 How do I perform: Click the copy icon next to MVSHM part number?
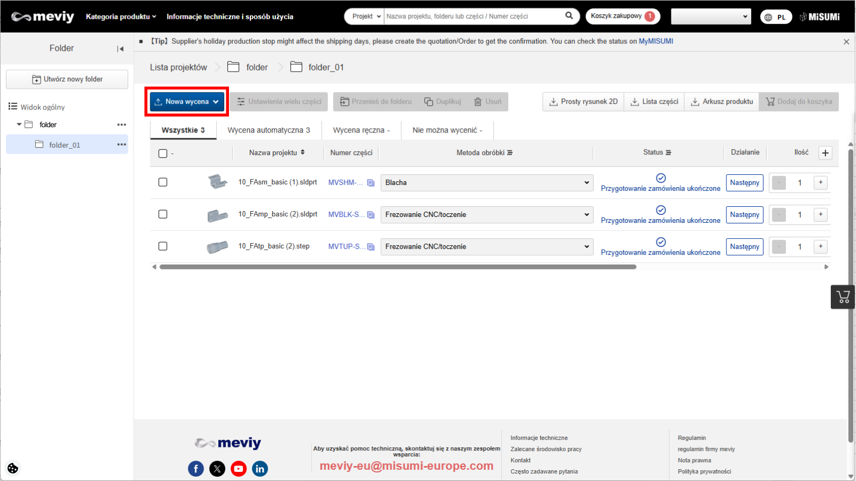coord(371,183)
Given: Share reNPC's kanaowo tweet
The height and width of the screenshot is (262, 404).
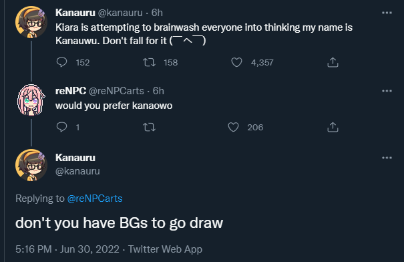Looking at the screenshot, I should [x=333, y=127].

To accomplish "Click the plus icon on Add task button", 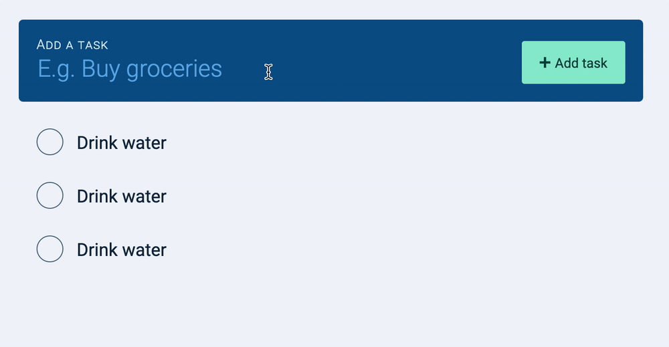I will pos(545,63).
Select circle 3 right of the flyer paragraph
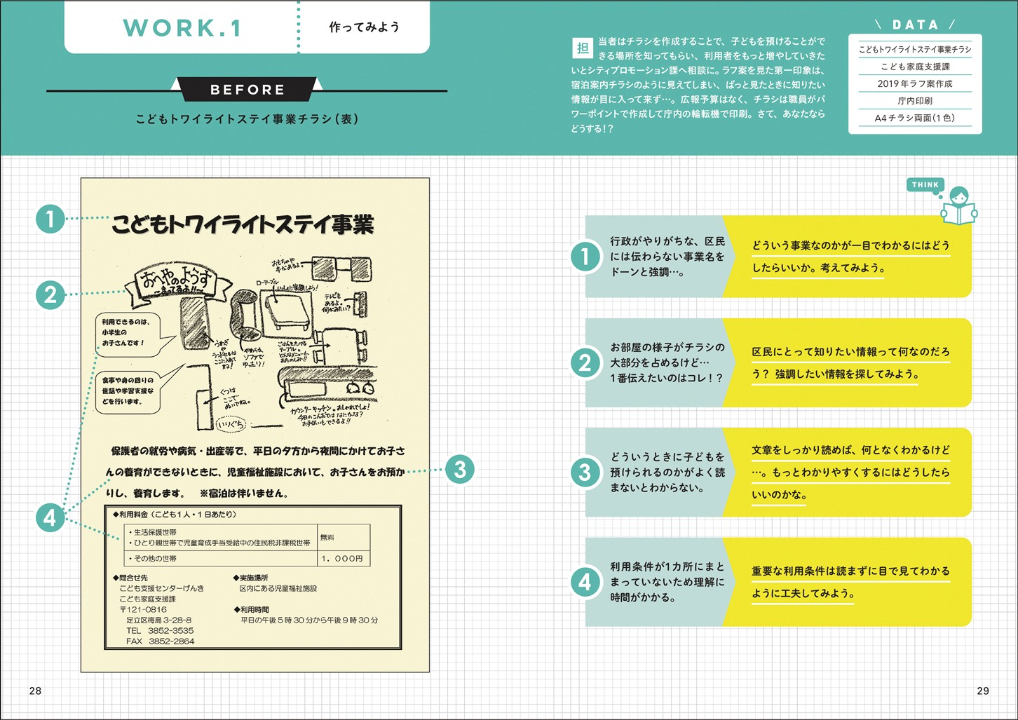The image size is (1018, 720). pyautogui.click(x=460, y=469)
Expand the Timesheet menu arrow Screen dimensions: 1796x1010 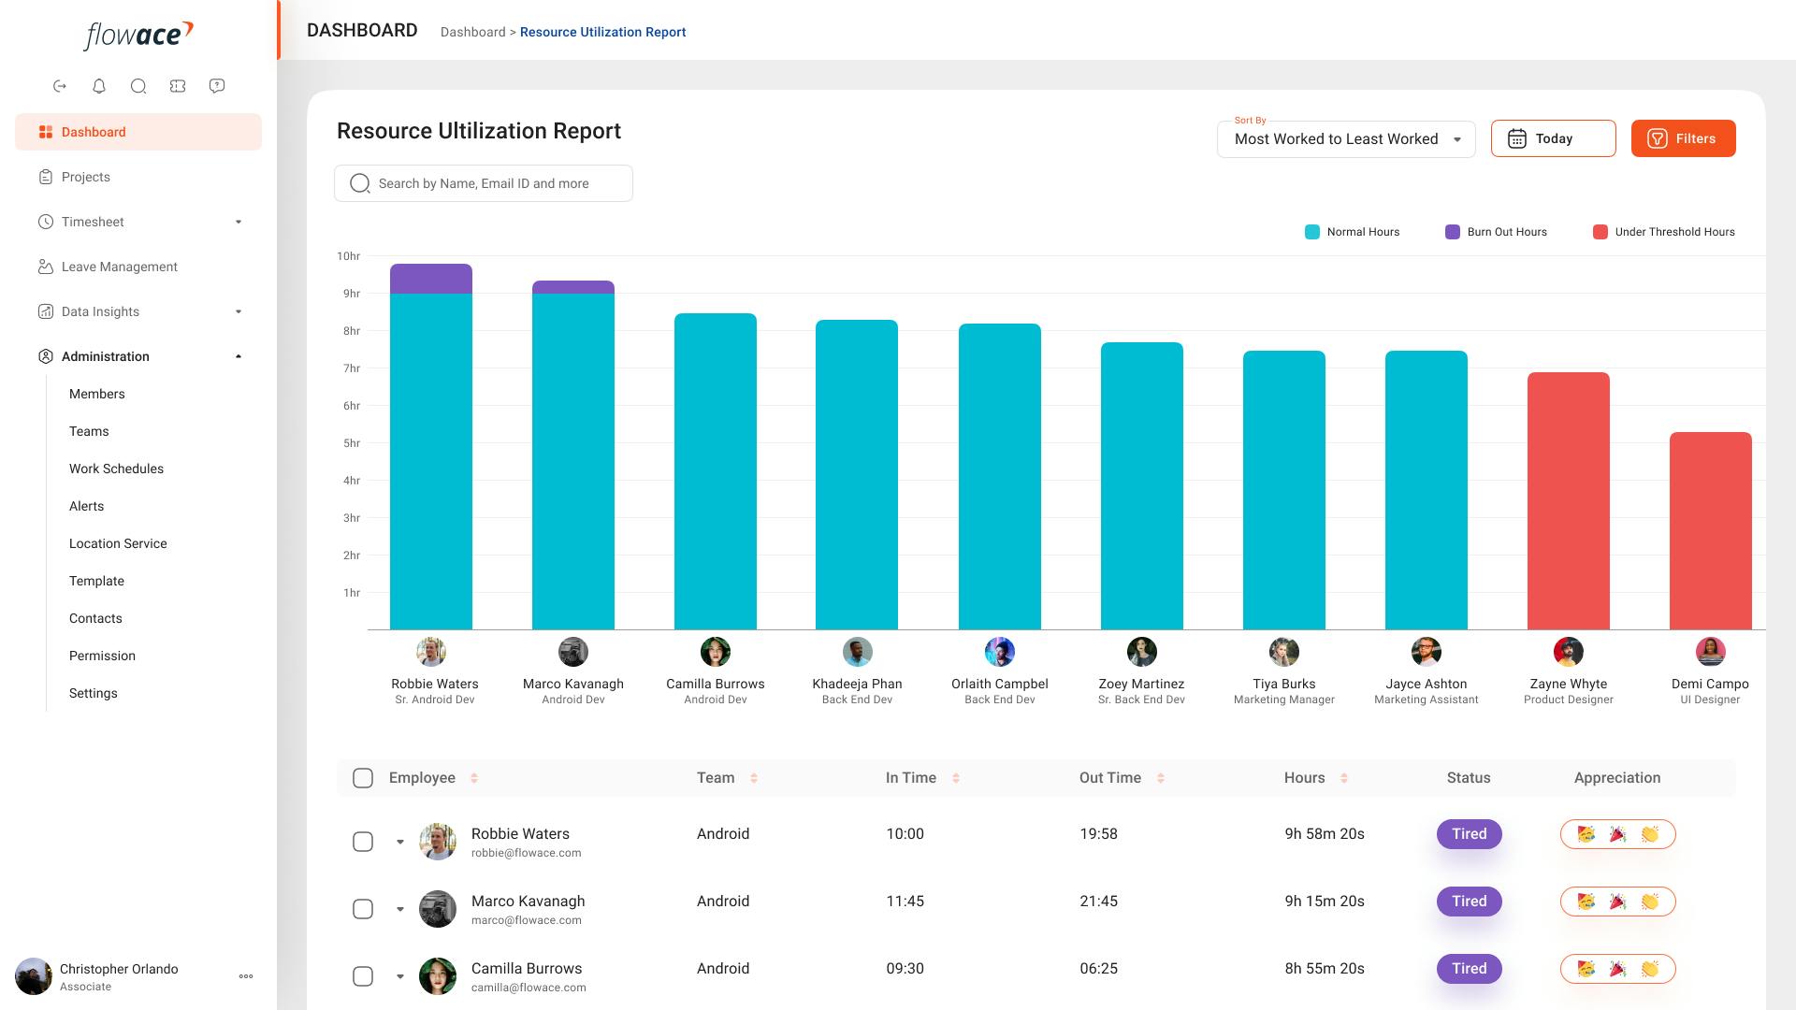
_ _ _
» **The problem**:
In your reply, please print exactly the lines from the one with "Select circle 3 right of the flyer paragraph" through the final line of the listing above, both included, and no pictures.

» **Response**:
Select circle 3 right of the flyer paragraph
The image size is (1018, 720). pyautogui.click(x=460, y=469)
Expand the Timesheet menu arrow Screen dimensions: 1796x1010 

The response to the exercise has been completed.